Install Handbrake on your PC or Mac and you can use it to transcode those newly minted DVDs into a more edit-friendly format. Once the transcoding has been done — this might take a while depending on how powerful your computer is — you can suck those files into a video-editing program.
Older Windows PCs will have a copy of Windows Movie Maker installed, which has all the simple movie-editing tools you'll need. Users of newer versions of Windows can download a free copy of Windows Live Movie Maker from the Microsoft website.
Mac users can fire up the copy of iMovie that's included with OS X and begin editing away to their heart's content.
Option 2: encode it on a PC or Mac
Going down this route gives you the most control over the digitisation process, but the array of possibilities here might make you throw up your hands in despair.
Option 2a: use your video card
Pro: utilises hardware you already have.
Con: finding free software to do your bidding is a pain.
If you've got a computer of a certain age, you may be lucky to have a video card that's equipped with on-board video-capturing hardware. Trace the cable from your monitor back to the video card on your PC. Should you see a set of composite ports (yellow, red and white RCA plugs) or an S-Video port, you're in luck.
Running the relevant cables from the output of your camcorder or VCR into the back of your computer is the simple part. Finding free software to perform the video digitisation is a trickier matter. The first port of call should be Windows Movie Maker if you're still running Windows XP — the Windows Vista and 7 versions of Movie Maker don't allow you to capture analog video.
Next up try the website for the maker of your video card. If you find no luck there, you can try Debut Video Recording Software for free for 14 days.
Option 2b: add some video capture hardware
Pro: software is included with hardware.
Con: can require a lot of hard disk space.
If your computer doesn't have any video inputs included, you'll need to fork out for a video capture device. There are two basic flavours, a USB dongle or a video capture card, with the latter only applicable if you've got a desktop PC and you're comfortable with a little light hardware installation work.

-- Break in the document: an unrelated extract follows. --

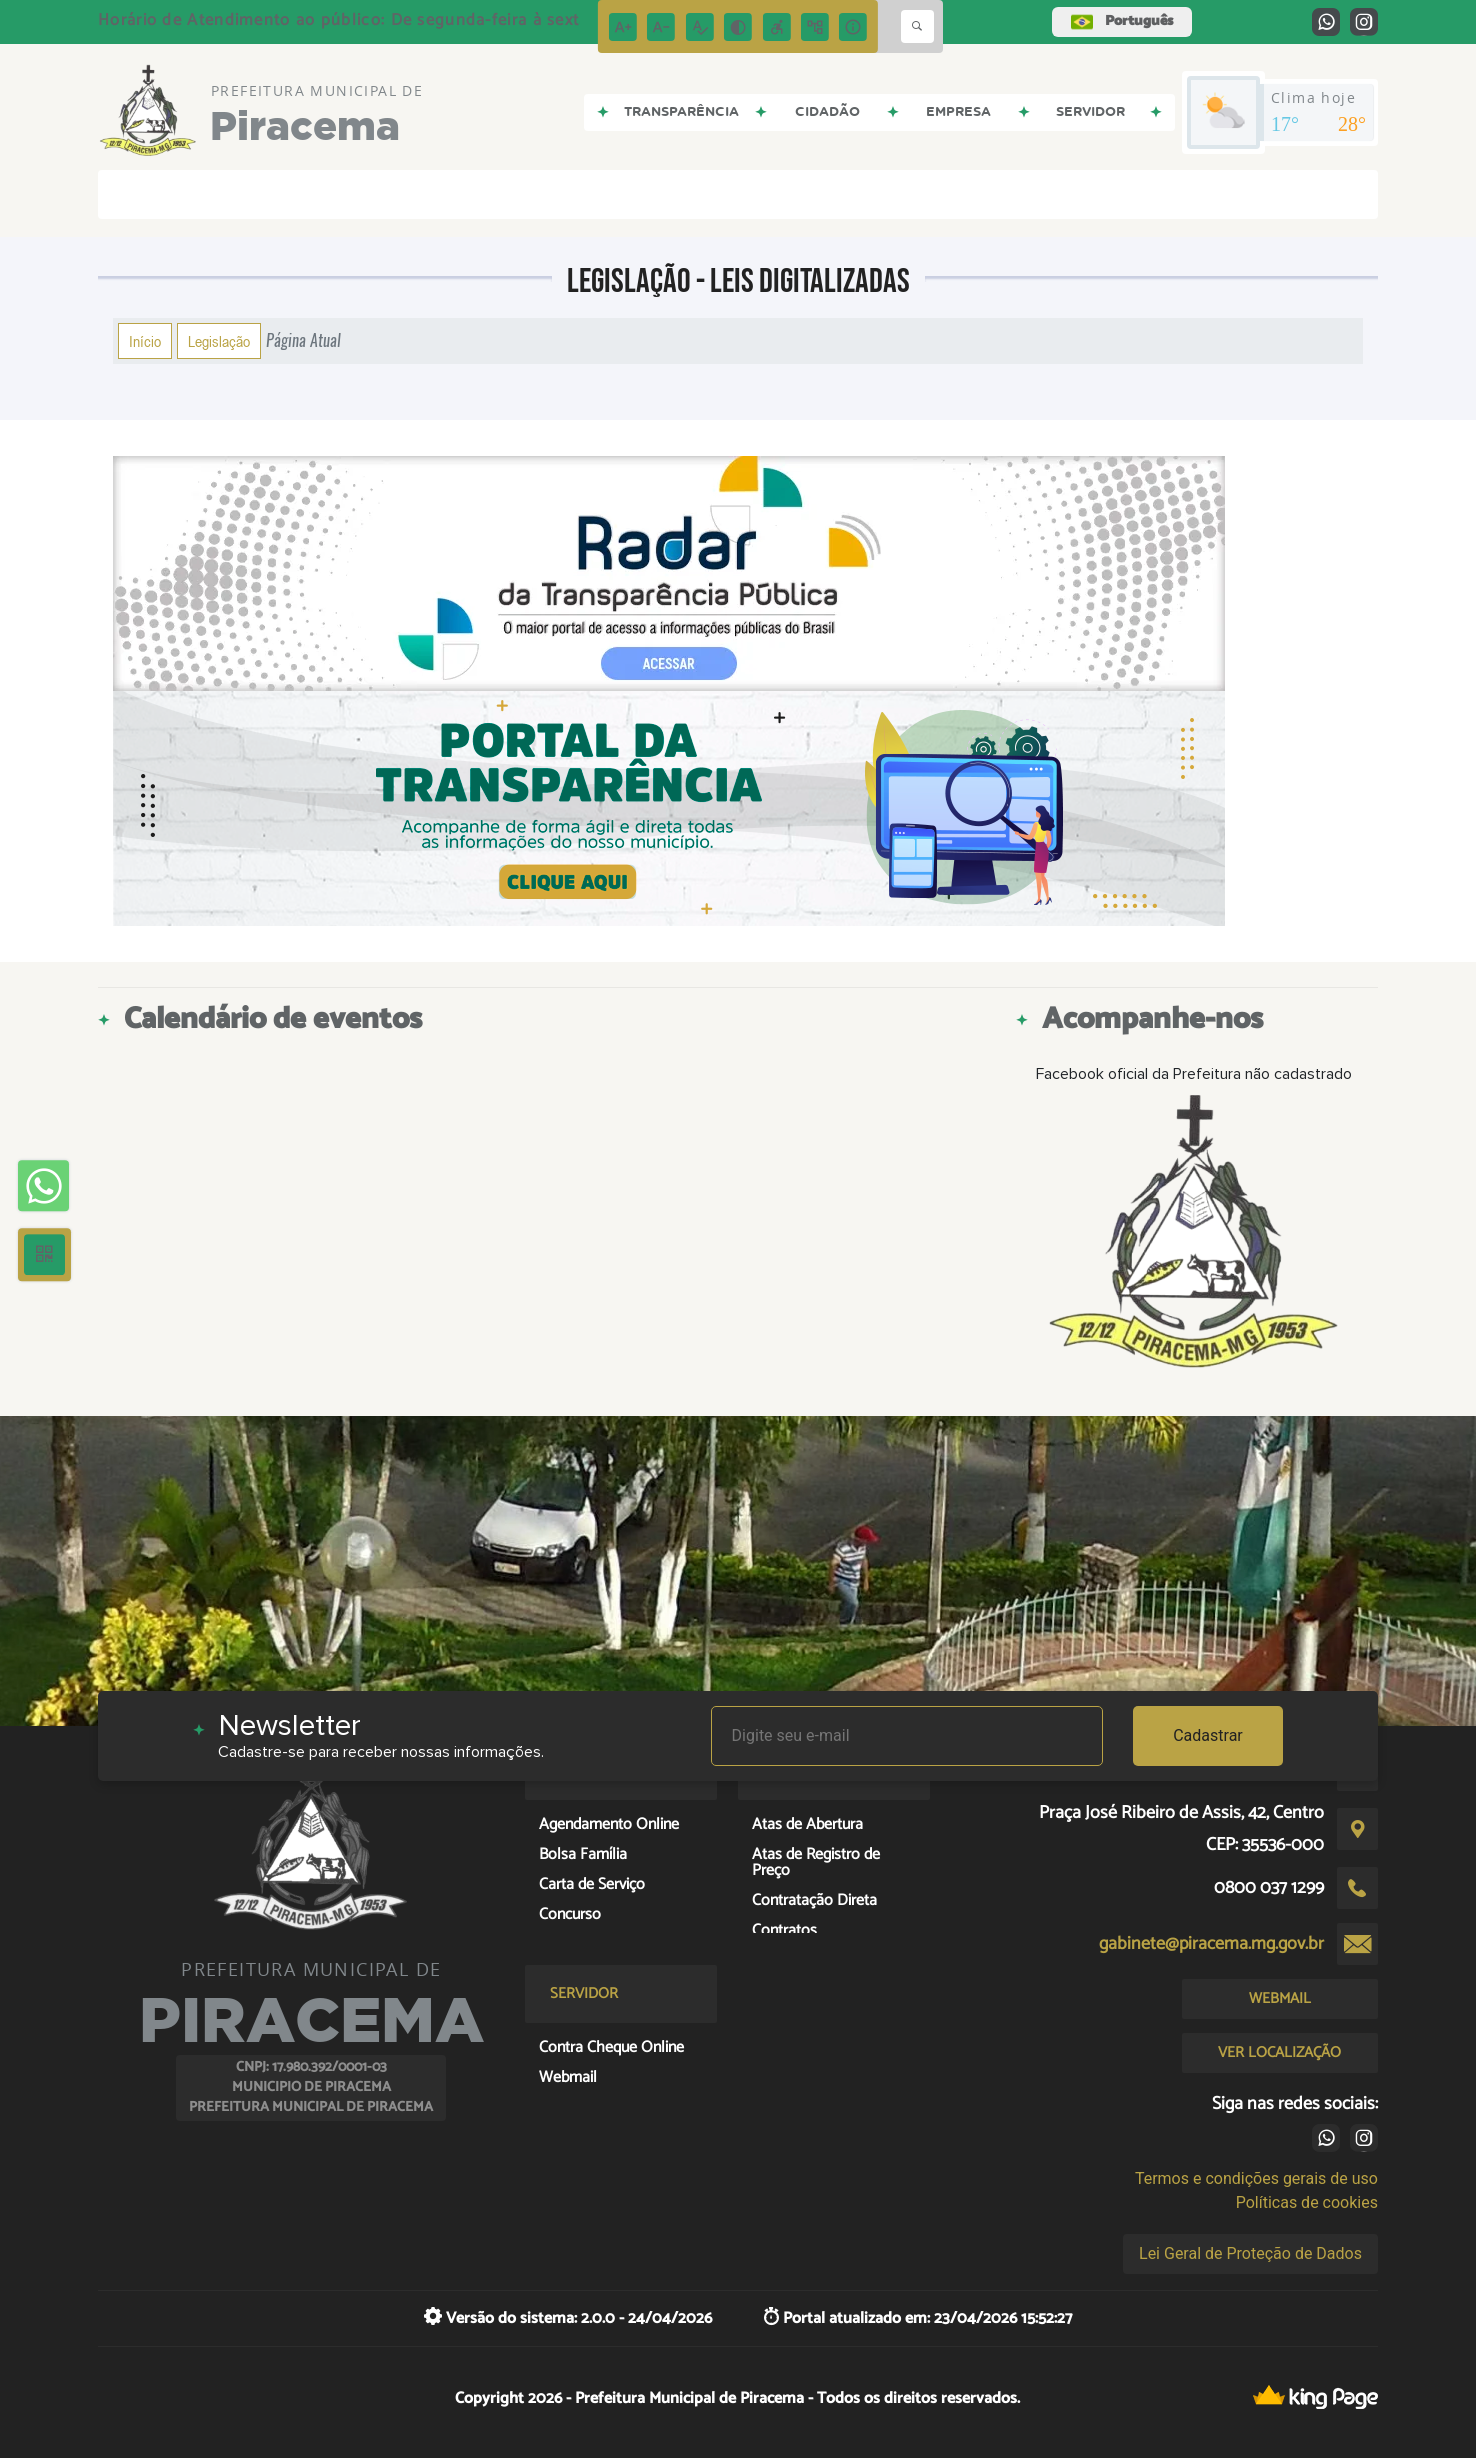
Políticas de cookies (1307, 2202)
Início (145, 341)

The Elgato Video Capture, Roxio Easy VHS to DVD 3 Plus and Pinnacle Dazzle DVD Recorder Plus retail for between US$50 and US$120, plug into an available USB port and come with the software required to digitally record video from tape, as well as perform some basic editing.
A few things to remember
If you go down the do-it-yourself path, you'll need to set aside a fair amount of computing time. Transferring an hour of video takes at least an hour, as the video tape has to be played at normal speed for it to be read properly by either your DVD recorder or computer.

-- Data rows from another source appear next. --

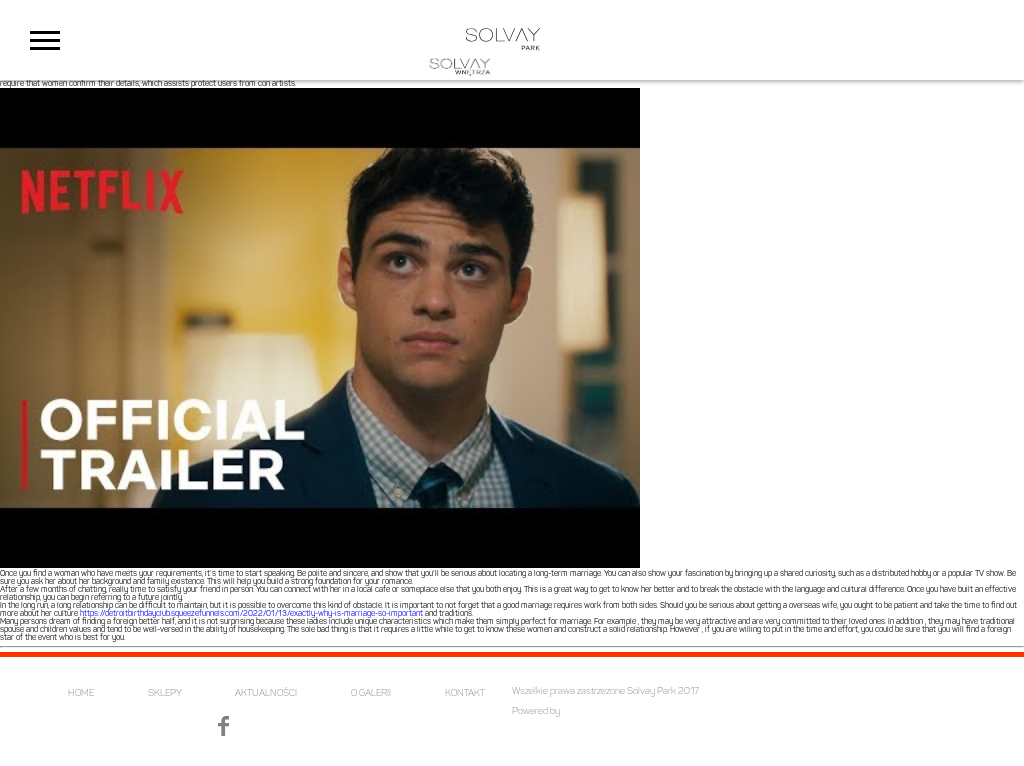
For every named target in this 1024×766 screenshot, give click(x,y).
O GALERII (371, 693)
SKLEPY (165, 693)
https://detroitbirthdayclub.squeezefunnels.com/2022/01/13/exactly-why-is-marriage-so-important (251, 614)
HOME (81, 693)
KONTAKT (465, 693)
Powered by (536, 711)
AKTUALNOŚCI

Should you elect to encode your tapes onto a computer, set aside a large amount of hard disk space. An hour of uncompressed digital video will consume at least 10GB of space. Depending on how fast your computer is, compressing the raw digital video into something smaller and more portable will require an extra outlay of time.
Without wanting to sound like a broken record, budget even more time if you're planning on editing your home movies into something tighter and more watchable; video editing is a time-consuming process, even for professionals.
Option 3: outsource it
If the do-it-yourself options sound like too much work or, despite our best efforts, are too confusing, then getting someone else to digitise for you may be preferable. Depending on the number of videos you need converted, it may even be the most cost-effective option.
The option that's right for you depends on many factors, with the key ones being budget, the quantity of videos that need to be digitised, and the amount of time and effort you're willing to invest.
Whichever route you decide to walk down, don't forget to make plenty of backups of your newly digitised videos. DVD discs won't last forever and are prone to scratching, and you never know what date the Grim Reaper has set down for your computer or hard disk.
Also, don't forget that the footage on analog tapes is standard-definition quality, so even the most expertly digitised video will fall well short of Blu-ray crispness.